The main topic of this review is to highlight the biological discoveries enabled by the emerging inflammation-on-a-chip technologies from the past five years. The review consists of three major sections covering the use of inflammation-on-a-chip tools for probing acute inflammation, deciphering chronic inflammation, and diagnosing diseases. First, we discuss recent advances in acute inflammation and the ability of inflammation-on-a-chip tools to translate new findings from animal models of inflammation and infection to human cells. In the section of chronic inflammation, we look at how inflammation-on-a-chip helps expand our understanding of chronic inflammation in multiple organs including lung, gut, brain, skin, etc. as well as the new roles of immune cells during inflammation associated with cancer. In the last section, we summarize the applications of inflammation-on-a-chip in the clinical diagnosis of inflammation and infections. We conclude the review by stressing the challenges of the current inflammation-on-a-chip systems and proposing potential directions for technological advancements in the future.
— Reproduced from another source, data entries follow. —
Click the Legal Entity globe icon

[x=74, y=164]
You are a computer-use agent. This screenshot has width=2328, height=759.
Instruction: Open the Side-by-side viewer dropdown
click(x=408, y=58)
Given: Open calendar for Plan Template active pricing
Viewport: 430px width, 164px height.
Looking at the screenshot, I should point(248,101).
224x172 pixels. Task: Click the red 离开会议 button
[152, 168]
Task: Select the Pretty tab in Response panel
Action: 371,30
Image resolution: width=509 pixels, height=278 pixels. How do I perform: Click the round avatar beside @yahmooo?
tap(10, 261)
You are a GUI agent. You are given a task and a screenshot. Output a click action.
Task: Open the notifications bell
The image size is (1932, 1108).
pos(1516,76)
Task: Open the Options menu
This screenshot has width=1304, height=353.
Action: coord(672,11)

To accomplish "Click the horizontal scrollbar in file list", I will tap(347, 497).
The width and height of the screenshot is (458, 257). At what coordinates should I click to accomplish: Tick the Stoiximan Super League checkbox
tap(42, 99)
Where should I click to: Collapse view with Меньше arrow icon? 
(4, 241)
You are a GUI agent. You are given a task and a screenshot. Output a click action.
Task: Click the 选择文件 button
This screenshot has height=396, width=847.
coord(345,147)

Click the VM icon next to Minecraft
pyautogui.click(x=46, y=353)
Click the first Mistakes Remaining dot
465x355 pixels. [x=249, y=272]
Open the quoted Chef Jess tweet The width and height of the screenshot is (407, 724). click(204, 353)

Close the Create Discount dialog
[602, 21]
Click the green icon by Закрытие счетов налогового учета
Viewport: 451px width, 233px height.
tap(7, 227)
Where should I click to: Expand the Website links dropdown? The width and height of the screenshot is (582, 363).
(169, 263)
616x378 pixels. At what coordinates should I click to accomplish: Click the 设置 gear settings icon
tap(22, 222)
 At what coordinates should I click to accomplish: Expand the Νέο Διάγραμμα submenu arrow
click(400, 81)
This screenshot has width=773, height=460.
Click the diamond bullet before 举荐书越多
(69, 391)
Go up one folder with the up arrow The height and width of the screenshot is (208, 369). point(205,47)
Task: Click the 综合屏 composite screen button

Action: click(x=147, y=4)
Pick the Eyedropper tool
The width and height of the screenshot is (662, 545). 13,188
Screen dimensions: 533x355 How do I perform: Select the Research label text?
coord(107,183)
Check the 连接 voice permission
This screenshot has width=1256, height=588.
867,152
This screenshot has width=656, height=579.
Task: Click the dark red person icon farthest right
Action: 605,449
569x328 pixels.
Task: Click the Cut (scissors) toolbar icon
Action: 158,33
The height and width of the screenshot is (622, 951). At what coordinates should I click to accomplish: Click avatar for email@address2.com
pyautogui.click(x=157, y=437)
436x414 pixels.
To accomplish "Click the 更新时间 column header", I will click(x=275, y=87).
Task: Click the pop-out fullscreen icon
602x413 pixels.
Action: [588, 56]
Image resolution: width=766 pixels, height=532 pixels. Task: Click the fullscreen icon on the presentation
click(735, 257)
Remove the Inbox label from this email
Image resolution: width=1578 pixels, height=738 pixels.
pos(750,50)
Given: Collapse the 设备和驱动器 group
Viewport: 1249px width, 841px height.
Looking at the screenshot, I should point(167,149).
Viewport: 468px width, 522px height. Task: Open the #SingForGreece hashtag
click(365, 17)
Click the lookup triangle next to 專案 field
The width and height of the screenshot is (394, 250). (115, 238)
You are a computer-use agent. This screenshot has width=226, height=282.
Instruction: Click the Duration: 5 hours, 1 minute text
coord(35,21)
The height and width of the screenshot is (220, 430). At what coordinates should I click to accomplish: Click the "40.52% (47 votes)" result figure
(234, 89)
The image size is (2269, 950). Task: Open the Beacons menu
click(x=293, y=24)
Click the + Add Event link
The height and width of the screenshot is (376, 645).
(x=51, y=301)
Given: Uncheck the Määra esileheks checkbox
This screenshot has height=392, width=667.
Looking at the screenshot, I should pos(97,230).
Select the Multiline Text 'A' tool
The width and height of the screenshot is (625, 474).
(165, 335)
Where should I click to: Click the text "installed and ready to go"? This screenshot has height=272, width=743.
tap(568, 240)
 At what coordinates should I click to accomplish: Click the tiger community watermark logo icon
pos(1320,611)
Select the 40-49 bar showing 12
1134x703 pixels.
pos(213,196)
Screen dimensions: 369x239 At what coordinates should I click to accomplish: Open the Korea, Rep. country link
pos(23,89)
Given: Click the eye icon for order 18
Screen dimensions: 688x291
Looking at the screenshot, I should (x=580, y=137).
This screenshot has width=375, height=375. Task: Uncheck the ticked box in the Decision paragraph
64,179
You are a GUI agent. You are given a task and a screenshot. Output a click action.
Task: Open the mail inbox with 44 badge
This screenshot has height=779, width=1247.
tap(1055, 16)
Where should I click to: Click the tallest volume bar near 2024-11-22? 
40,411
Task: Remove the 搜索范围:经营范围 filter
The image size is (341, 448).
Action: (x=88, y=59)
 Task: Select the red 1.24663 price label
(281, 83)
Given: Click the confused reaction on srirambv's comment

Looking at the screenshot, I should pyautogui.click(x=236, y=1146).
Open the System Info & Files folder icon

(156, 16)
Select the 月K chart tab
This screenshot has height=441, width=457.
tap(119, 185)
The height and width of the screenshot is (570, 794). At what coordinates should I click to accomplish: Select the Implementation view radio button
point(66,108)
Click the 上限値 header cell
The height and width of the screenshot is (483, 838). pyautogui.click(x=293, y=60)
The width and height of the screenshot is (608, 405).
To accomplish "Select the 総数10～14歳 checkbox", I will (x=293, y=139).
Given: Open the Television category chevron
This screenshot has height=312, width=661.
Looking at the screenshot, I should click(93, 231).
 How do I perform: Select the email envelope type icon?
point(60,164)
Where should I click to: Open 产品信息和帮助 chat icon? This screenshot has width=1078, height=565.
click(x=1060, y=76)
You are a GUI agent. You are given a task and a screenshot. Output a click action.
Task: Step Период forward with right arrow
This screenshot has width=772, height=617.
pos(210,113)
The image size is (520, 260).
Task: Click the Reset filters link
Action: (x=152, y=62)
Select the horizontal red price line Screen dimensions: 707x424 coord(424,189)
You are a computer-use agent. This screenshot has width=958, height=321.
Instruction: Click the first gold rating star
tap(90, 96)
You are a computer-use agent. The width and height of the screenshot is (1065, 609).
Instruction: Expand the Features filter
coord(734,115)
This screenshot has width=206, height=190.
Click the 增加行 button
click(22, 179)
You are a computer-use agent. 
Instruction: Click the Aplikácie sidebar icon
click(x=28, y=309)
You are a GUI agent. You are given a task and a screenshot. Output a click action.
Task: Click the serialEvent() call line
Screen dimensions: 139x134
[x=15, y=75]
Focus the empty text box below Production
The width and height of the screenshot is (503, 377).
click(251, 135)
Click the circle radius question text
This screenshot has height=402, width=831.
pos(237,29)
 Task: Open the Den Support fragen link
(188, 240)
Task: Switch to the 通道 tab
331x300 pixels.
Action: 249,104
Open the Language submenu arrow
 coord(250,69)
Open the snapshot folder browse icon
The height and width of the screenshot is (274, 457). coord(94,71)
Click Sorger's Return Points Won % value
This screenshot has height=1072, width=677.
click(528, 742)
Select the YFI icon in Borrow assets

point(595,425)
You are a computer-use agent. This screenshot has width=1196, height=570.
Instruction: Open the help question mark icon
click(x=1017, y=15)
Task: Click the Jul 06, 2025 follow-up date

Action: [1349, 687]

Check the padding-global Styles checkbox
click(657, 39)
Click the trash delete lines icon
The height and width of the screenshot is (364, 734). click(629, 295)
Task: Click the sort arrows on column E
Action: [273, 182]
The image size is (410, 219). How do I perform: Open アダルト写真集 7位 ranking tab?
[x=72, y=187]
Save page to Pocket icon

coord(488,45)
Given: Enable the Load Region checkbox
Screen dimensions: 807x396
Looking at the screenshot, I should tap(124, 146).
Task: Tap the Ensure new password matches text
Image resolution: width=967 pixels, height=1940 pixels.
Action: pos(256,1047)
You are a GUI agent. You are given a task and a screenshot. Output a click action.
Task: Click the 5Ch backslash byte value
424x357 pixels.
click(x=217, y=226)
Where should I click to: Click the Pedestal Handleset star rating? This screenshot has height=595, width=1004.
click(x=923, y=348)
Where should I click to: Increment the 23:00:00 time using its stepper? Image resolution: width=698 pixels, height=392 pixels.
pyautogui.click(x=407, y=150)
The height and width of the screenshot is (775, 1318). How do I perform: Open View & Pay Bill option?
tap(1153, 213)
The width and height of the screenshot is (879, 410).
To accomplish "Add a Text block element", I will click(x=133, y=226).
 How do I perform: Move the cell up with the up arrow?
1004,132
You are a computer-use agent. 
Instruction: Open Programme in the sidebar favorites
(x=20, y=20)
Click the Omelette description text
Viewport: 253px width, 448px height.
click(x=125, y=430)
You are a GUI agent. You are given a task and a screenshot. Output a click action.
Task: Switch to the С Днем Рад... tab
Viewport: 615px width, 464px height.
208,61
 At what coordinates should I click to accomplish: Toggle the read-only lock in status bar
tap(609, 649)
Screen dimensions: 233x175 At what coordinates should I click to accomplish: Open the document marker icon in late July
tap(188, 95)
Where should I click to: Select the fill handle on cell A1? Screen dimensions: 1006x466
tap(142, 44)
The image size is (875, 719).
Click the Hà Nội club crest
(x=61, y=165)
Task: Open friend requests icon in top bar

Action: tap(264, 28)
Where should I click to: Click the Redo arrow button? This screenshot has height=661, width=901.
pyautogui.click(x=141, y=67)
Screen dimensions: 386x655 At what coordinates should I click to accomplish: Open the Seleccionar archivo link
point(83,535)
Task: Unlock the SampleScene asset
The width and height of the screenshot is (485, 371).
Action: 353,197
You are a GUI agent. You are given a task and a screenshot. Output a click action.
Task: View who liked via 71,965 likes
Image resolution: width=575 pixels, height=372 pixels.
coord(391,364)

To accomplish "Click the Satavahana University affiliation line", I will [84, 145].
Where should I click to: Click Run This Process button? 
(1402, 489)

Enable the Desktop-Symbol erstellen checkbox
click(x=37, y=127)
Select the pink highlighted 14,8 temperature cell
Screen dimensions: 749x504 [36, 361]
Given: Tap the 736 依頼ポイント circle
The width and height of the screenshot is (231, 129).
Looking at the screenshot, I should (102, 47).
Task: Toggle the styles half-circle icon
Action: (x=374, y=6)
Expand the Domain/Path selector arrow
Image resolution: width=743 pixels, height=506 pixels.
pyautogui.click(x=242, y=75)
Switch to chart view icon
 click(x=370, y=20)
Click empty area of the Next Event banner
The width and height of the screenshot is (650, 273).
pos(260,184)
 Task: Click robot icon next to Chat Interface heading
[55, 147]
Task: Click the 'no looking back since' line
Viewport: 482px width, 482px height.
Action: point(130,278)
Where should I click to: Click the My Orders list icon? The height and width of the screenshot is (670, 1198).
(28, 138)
Acute inflammation – the rapid responders

During acute inflammation, the largest and fastest population of immune cells to arrive at the site of infection or injury are the neutrophils (Box 1) [15]. Neutrophil responses are assumed to be stereotypical and lacking the intricacies of other immune responses. For example, clinicians rely on the absolute neutrophil counts (ANC) to evaluate the potency of the innate immune responses, which works under the assumption that neutrophils are fully functional all the time in all patients. Similarly, immunologists largely ignore the neutrophils, which are assumed to play only limited and transient roles in the immune responses. This situation is also evident in the representation of neutrophils in recent clinical immunology reference books, where neutrophils are covered on a total of less than 0.5% of all pages [16]. However, recent studies in animal models, enabled by new in vivo imaging capabilities, have revealed several unexpectedly sophisticated aspects of neutrophil trafficking, interactions with pathogens, and localized accumulation in tissues [17,18]. Several of these findings in mice and zebrafish have been replicated using human neutrophils in inflammation-on-a-chip assays. These experiments validated the relevance of animal models to human disease and the utility of inflammation-on-a-chip assays for identifying potential therapeutic interventions.

Box 1. Neutrophils in Inflammation.

Neutrophils are the most abundant white blood cells in human peripheral blood, constituting 50 – 70% of circulating leukocytes. They serve as the first line of host defense against invading pathogens. Upon tissue injury, neutrophils in peripheral blood migrate and follow gradients of chemokine molecules to the source of their release in injured tissues and pathogens (chemotaxis). After arriving at the sites of infections, neutrophils eliminate and control the spreading of the invading pathogens by ingesting and chemically degrading the microbes (phagocytosis). They also release several chemically reactive molecules in the extracellular space (degranulation) altering the tissue microenvironment, increasing the blood flow, extravasation of fluids, inducing tissue swelling and stimulating pain sensors (inflammation). Neutrophils can also release neutrophil extracellular traps (NETosis) and display collective behavior around large targets (swarming) to control the spreading of pathogens. Neutrophils can migrate away from the sites of infection back to the peripheral blood (retrotaxis).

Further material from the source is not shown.